- DATA ENTRIES:
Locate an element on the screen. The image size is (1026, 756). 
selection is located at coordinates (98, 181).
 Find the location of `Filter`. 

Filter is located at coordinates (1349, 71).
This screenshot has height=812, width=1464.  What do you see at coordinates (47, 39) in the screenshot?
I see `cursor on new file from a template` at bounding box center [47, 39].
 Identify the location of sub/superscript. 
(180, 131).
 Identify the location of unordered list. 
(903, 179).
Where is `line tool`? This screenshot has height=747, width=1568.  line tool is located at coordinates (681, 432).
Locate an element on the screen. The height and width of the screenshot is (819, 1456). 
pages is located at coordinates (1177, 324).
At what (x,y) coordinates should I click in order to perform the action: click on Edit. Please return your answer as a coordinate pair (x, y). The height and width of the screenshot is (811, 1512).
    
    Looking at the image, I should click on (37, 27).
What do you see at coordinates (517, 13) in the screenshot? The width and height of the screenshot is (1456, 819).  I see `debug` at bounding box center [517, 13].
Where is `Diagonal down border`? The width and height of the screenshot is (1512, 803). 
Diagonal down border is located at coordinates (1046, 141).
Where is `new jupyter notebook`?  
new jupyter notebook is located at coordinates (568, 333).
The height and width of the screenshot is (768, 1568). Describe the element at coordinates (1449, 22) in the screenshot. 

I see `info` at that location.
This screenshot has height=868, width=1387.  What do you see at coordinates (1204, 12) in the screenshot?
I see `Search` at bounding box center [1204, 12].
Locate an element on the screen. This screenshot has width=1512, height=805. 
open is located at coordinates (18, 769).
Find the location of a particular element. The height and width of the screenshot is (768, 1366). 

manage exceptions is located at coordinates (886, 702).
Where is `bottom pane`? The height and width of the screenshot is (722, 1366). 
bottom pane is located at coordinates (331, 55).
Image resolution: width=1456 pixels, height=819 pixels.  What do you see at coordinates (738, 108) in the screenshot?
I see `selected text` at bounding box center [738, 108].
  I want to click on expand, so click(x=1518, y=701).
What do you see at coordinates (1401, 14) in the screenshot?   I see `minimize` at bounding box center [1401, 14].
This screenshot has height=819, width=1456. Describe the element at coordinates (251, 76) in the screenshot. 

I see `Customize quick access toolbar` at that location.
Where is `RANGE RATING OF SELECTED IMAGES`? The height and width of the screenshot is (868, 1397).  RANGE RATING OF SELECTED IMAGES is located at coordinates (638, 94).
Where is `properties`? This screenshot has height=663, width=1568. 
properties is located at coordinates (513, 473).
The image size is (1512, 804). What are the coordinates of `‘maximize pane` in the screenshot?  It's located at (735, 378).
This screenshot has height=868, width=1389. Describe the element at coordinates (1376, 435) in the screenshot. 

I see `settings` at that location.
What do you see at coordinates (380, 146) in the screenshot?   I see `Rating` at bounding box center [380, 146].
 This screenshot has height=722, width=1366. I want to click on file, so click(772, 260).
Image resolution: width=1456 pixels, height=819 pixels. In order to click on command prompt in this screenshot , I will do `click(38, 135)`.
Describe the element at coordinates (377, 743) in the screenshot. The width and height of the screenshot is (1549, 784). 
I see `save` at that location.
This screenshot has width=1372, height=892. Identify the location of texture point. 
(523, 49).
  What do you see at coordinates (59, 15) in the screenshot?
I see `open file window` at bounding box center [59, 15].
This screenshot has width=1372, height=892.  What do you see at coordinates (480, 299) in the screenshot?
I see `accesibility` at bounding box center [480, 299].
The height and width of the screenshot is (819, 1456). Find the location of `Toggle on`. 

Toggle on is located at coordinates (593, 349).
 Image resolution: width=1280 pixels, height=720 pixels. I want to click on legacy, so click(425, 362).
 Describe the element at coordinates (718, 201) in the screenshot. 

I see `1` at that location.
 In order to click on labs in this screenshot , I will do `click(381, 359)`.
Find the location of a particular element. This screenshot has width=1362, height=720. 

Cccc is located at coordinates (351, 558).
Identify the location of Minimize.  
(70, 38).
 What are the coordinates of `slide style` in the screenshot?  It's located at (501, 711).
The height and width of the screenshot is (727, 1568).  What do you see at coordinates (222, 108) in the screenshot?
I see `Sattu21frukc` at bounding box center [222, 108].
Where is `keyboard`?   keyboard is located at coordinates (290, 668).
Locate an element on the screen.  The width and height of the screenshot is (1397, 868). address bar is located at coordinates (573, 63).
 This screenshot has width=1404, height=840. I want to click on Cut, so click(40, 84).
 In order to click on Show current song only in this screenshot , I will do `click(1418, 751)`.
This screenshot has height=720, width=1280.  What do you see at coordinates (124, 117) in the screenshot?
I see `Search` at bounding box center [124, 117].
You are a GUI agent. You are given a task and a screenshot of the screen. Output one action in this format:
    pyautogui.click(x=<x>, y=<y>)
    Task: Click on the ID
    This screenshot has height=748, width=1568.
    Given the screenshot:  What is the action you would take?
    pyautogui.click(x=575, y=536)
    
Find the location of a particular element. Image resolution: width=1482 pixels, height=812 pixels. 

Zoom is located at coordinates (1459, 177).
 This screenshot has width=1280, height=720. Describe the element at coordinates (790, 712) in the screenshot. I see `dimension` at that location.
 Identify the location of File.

- WRITTEN PROBLEM: Reproduce, verbatim, the part of the records that runs from their start through the line containing "(180, 131).", including that line.

- THE COMPLETED TASK:
Locate an element on the screen. The image size is (1026, 756). 
selection is located at coordinates (98, 181).
 Find the location of `Filter`. 

Filter is located at coordinates (1349, 71).
This screenshot has height=812, width=1464.  What do you see at coordinates (47, 39) in the screenshot?
I see `cursor on new file from a template` at bounding box center [47, 39].
 Identify the location of sub/superscript. 
(180, 131).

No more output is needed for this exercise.